Un ritrovato interesse che ha decretato l'aumento delle quotazioni, dopo un passato abbastanza sottovalutato come del resto tutti i prodotti lattiero-caseari, dalla panna alla crema di latte, dal formaggio al latte spot, e gli allevamenti in generale, che alla Borsa di Lodi, principale piazza di riferimento per il Nord Italia, ha toccato 45,36 centesimi al litro, il valore più alto dal 2014, con una crescita di quasi il 27% rispetto all'Agosto 2016.

Un ottimo indice di speranza per salvare le stalle italiane dopo l'obbligo di indicare in etichetta l'origine, entrata in vigore in Italia sotto il pressing della Coldiretti lo scorso 19 Aprile 2017.

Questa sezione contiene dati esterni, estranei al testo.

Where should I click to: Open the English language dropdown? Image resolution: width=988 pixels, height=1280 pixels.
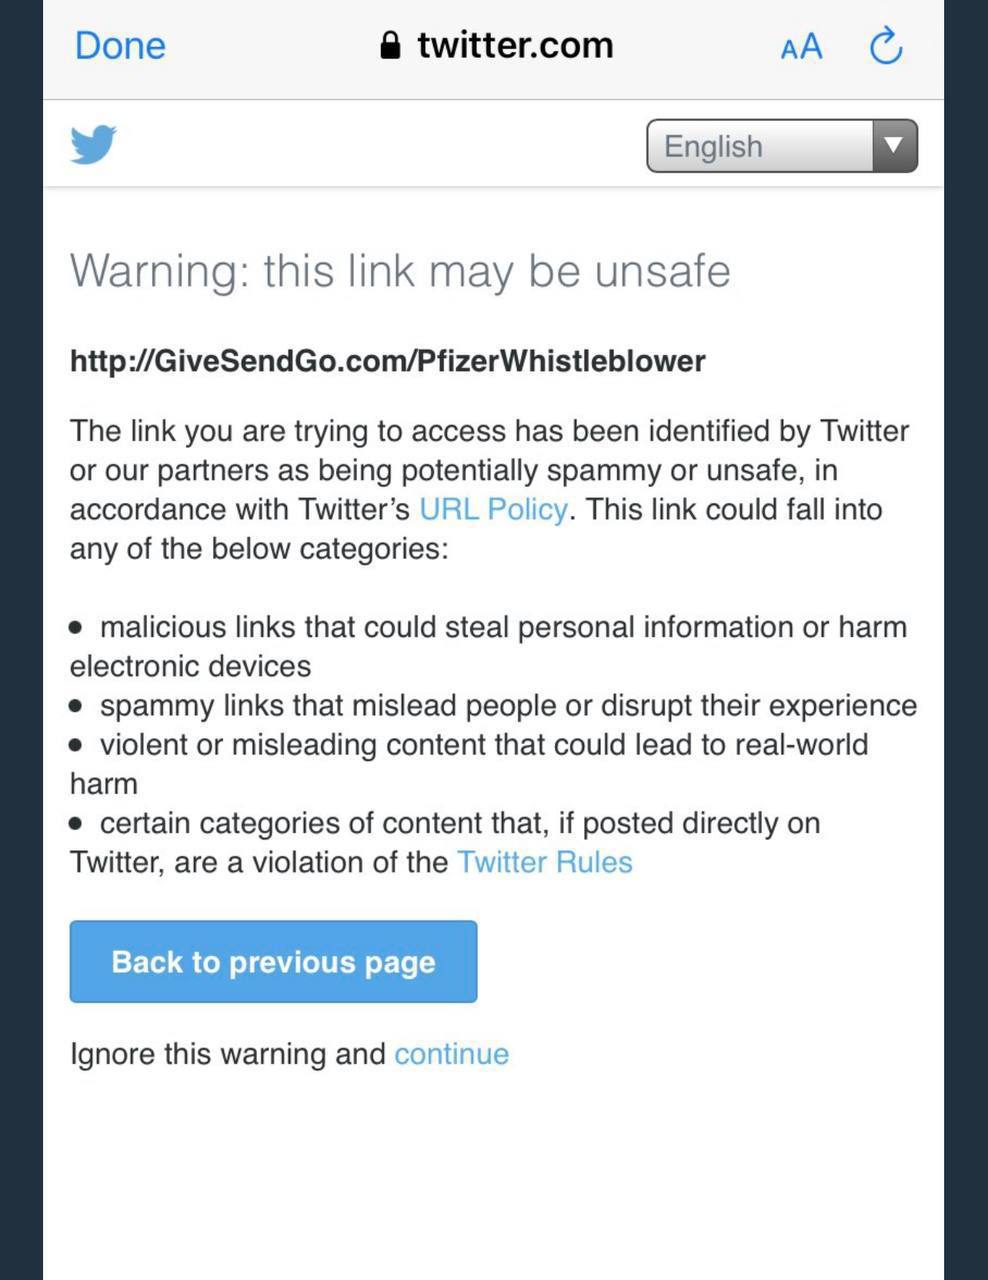click(782, 146)
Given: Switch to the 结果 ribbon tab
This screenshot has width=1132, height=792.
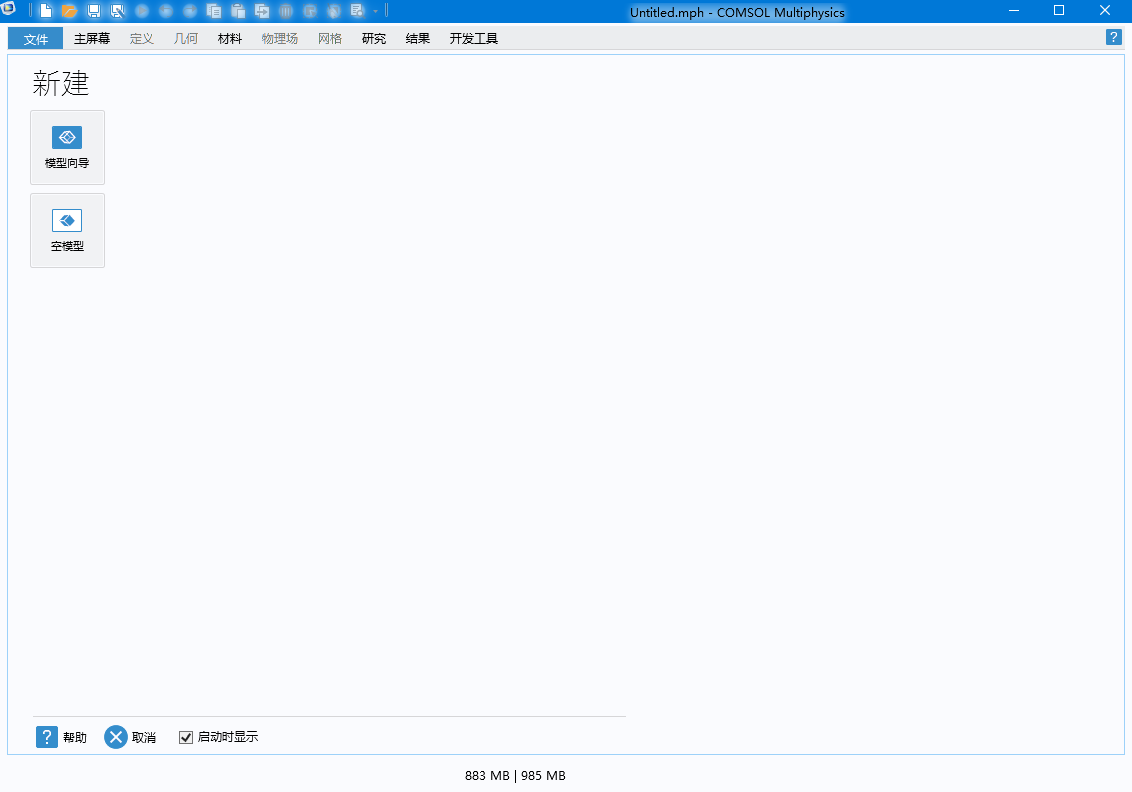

La riscossa del burro è inoltre giustificata da recenti studi scientifici che hanno fatto cadere i pregiudizi nei confronti di un prodotto che viene oggi percepito come più naturale e salutare con l'incremento della domanda di alcuni Paesi a partire dalla Cina, ma anche Australia, Canada e Stati Uniti. Mentre, tra i maggiori consumatori mondiali c'è la Nuova Zelanda con 6,13 kg seguita dall'Unione Europea con 4,71 chili.

Un'inversione di marcia, quella verso il latte e i suoi derivati che non può che far bene sia alla salute delle persone che alla ritrovata salute grazie a questo consumo, degli allevatori italiani.